# [TASK REQUIREMENTS]
Count the lines in the entries below that contain the word "screenshot". Reply with only the number.

# [DATA SUPPLIED]
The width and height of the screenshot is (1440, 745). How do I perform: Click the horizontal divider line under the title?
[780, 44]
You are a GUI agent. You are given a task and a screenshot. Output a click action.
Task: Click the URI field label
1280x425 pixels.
...
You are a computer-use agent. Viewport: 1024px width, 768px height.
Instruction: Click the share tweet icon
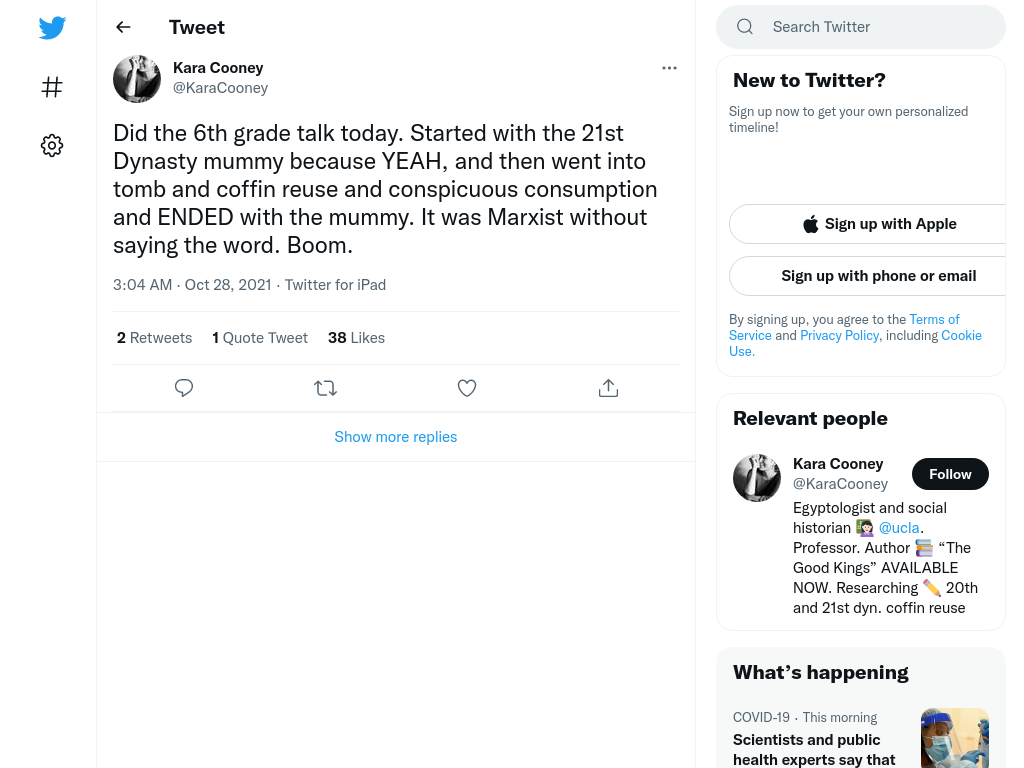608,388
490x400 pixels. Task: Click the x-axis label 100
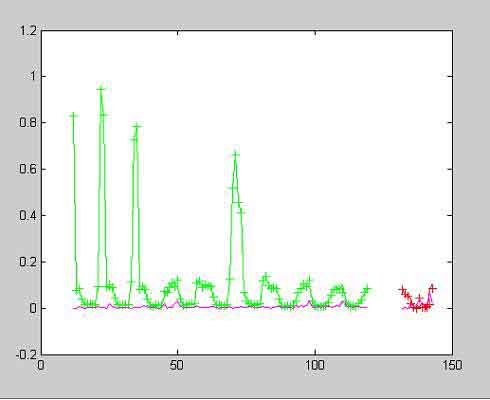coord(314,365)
* * *
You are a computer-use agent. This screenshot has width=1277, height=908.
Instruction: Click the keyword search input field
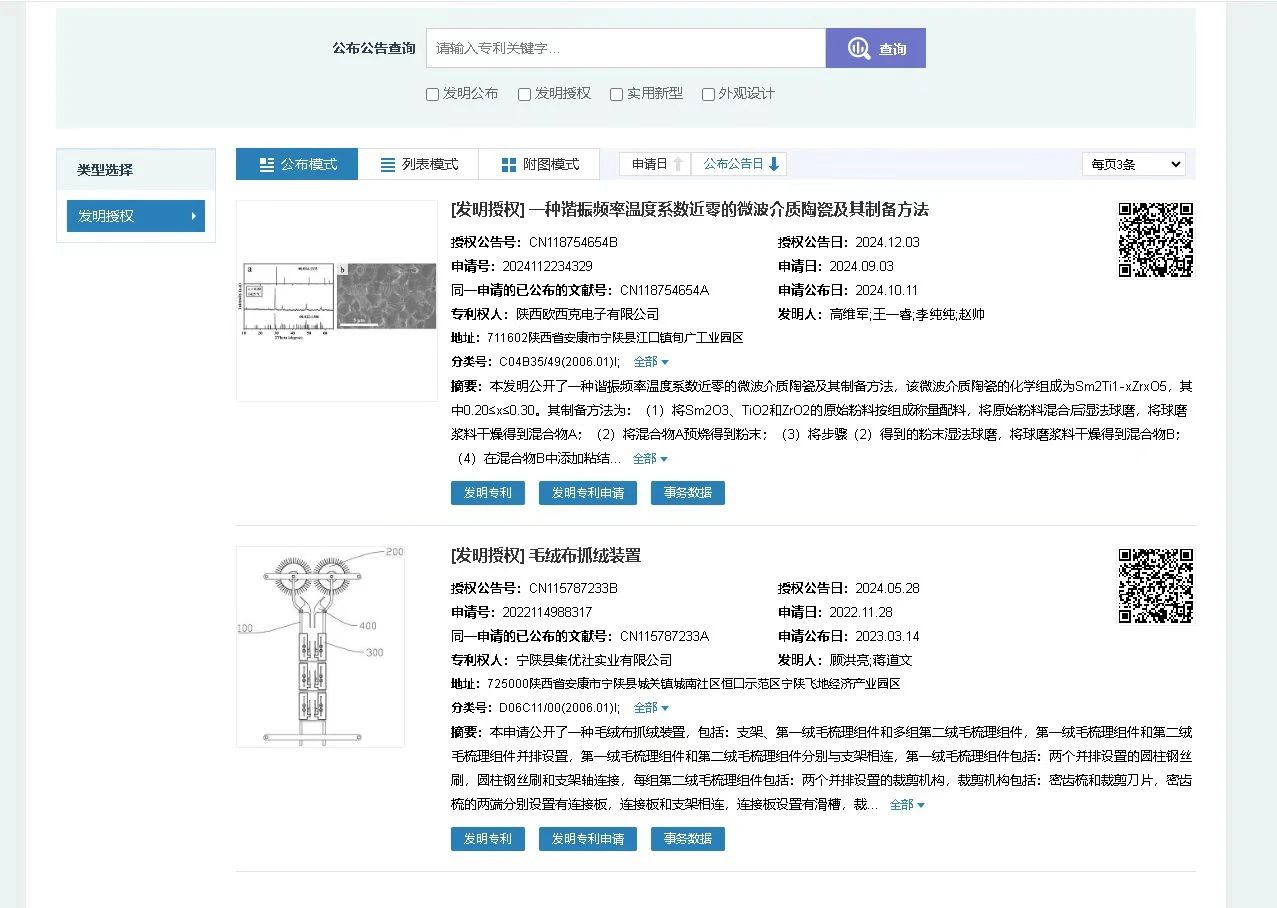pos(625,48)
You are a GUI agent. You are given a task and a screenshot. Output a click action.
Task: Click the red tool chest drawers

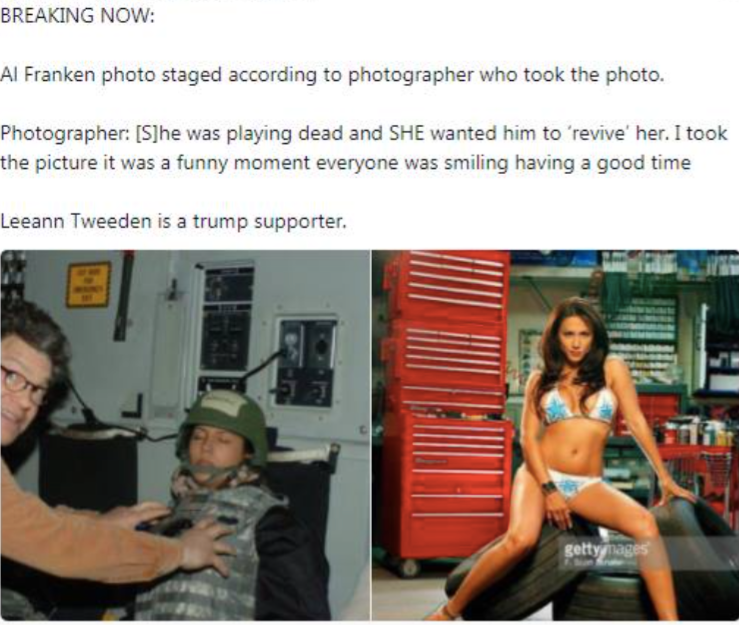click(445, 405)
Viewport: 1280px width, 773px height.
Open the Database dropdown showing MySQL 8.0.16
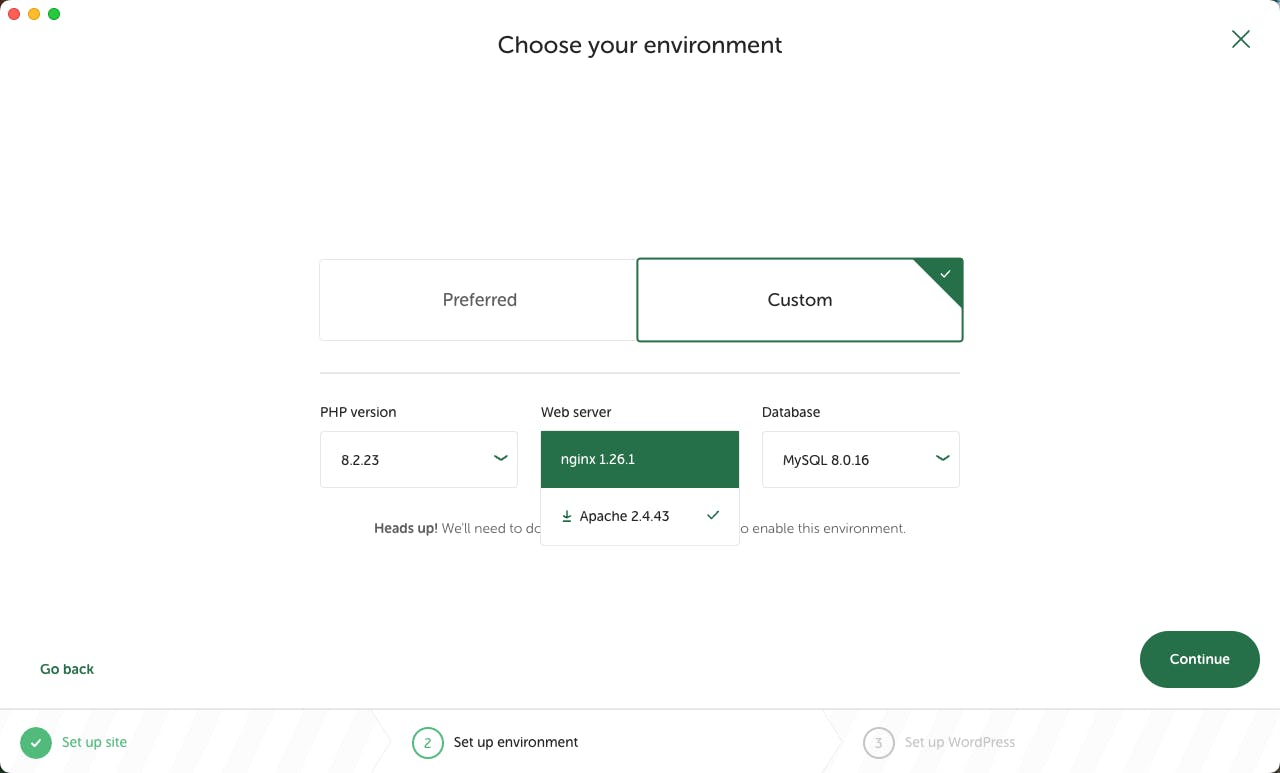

# [SOLUTION TO THE PROBLEM]
4